C’est une expérimentation de télémédecine qui a eu pour bénéfice secondaire de resserrer le lien entre la ville et l’hôpital. Domoplaies, lancé en 2013 dans le cadre du premier appel à projets de télémédecine du ministère de la Santé, permettait aux Idel de solliciter l’accompagnement d’un centre expert, en utilisant des tablettes pour échanger des commentaires, des vidéos et des photos de plaies complexes.
« C’est un dispositif qui a eu de très bons résultats et apporté de la satisfaction à ses utilisateurs, estime Christine Bonnieux, ancienne présidente de l’URPS infirmiers de Basse-Normandie. Cela permettait notamment d’avoir des interlocuteurs suivis à l’hôpital via une infirmière référente. » L’expérimentation est aujourd’hui achevée, mais des Idel continuent de se servir de l’outil sur leur smartphone personnel, « car c’est aussi un précieux outil de formation », ajoute Christine Bonnieux. Selon une étude présentée au congrès de la Société française et francophone des plaies et cicatrisation en janvier dernier, l’amélioration clinique est plus rapide avec la télémédecine de 132 jours en moyenne contre 182 dans le groupe contrôle.
Si tous les groupements hospitaliers de territoire (GHT) ont à terme vocation à s’ouvrir sur la ville, rares sont ceux qui ont déjà entamé la démarche. À cet égard, le GHT des Deux-Sèvres autour du centre hospitalier de Niort fait figure d’exception et d’exemple souvent cité en modèle.

## EXTRAITS DE DONNÉES
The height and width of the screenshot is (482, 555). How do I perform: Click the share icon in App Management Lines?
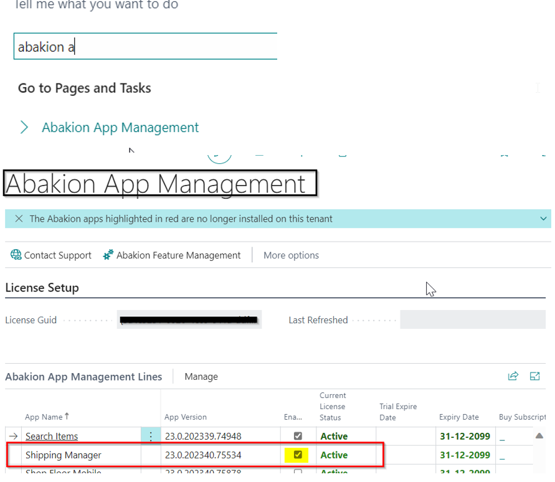[513, 376]
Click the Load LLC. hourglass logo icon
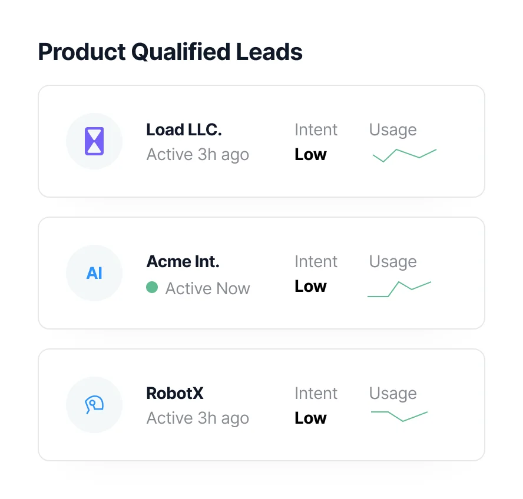This screenshot has height=499, width=523. pyautogui.click(x=94, y=141)
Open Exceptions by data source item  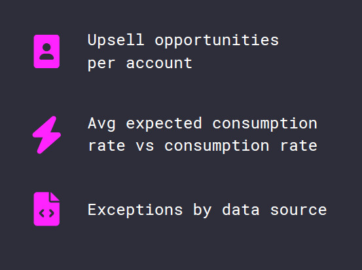(x=207, y=210)
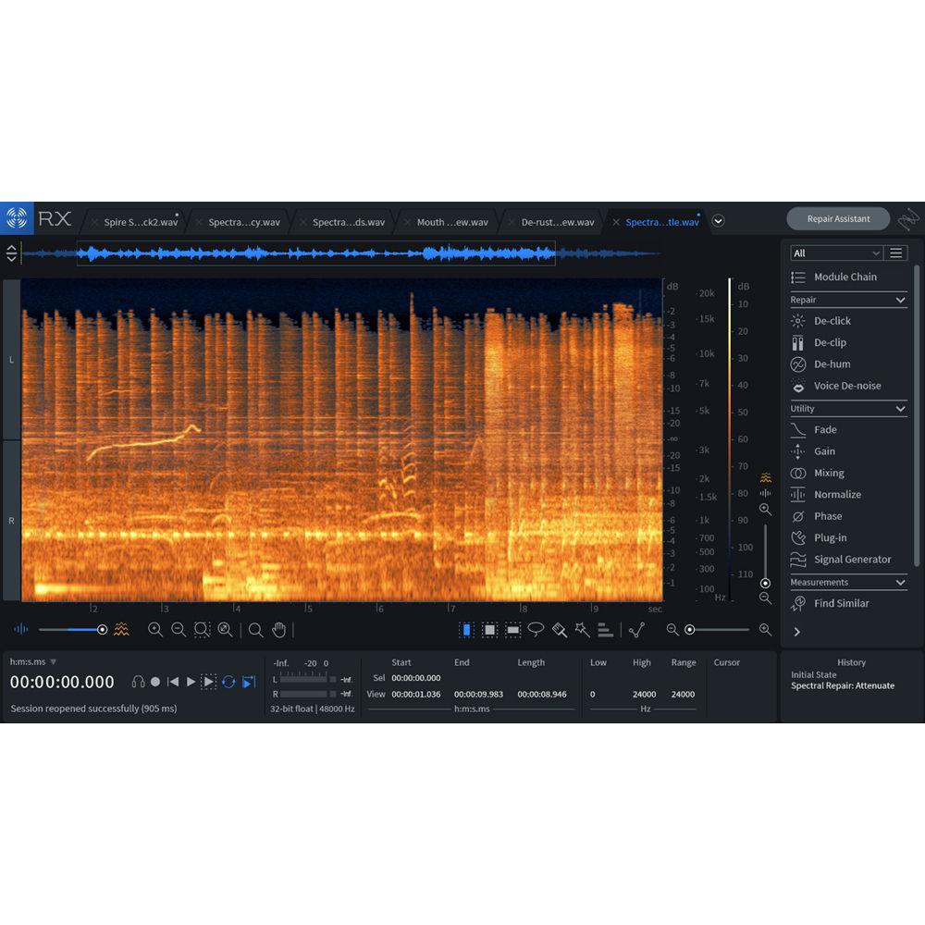
Task: Click Spectral Repair: Attenuate in History
Action: (842, 685)
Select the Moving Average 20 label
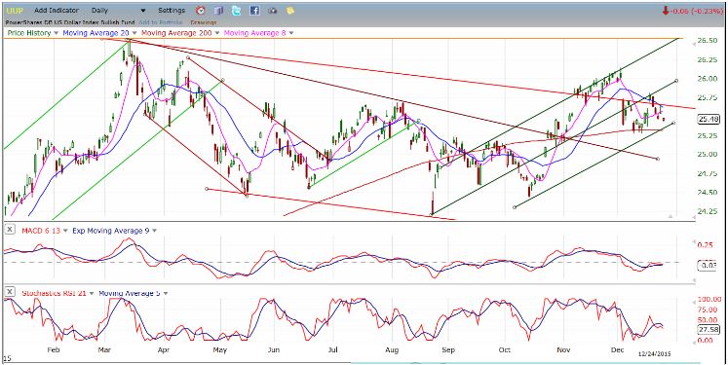 pyautogui.click(x=96, y=33)
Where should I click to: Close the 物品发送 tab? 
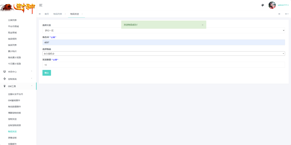tap(82, 14)
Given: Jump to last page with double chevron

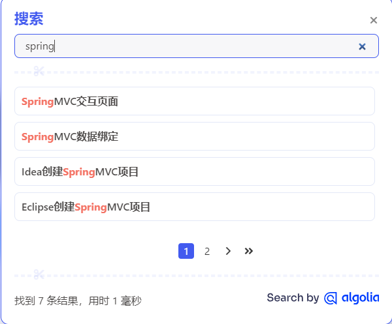Looking at the screenshot, I should pos(249,251).
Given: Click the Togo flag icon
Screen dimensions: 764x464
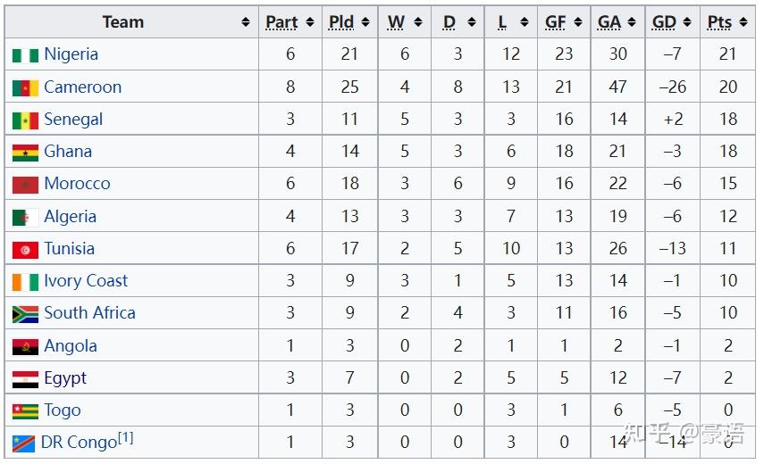Looking at the screenshot, I should point(25,411).
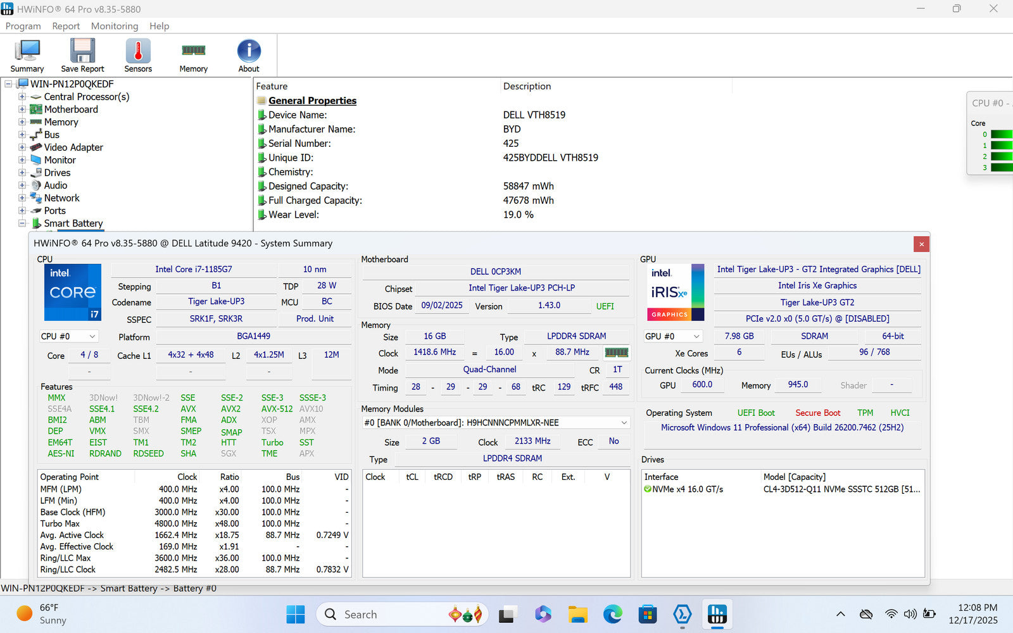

## CONSIGNE
Indiquez, s'il vous plaît, en quelle année l'expérimentation Domoplaies a été lancée selon l'extrait sur la télémédecine. Cette liste constitue un matériau distinct de l'extrait.

## CORRIGÉ DÉTAILLÉ
En 2013.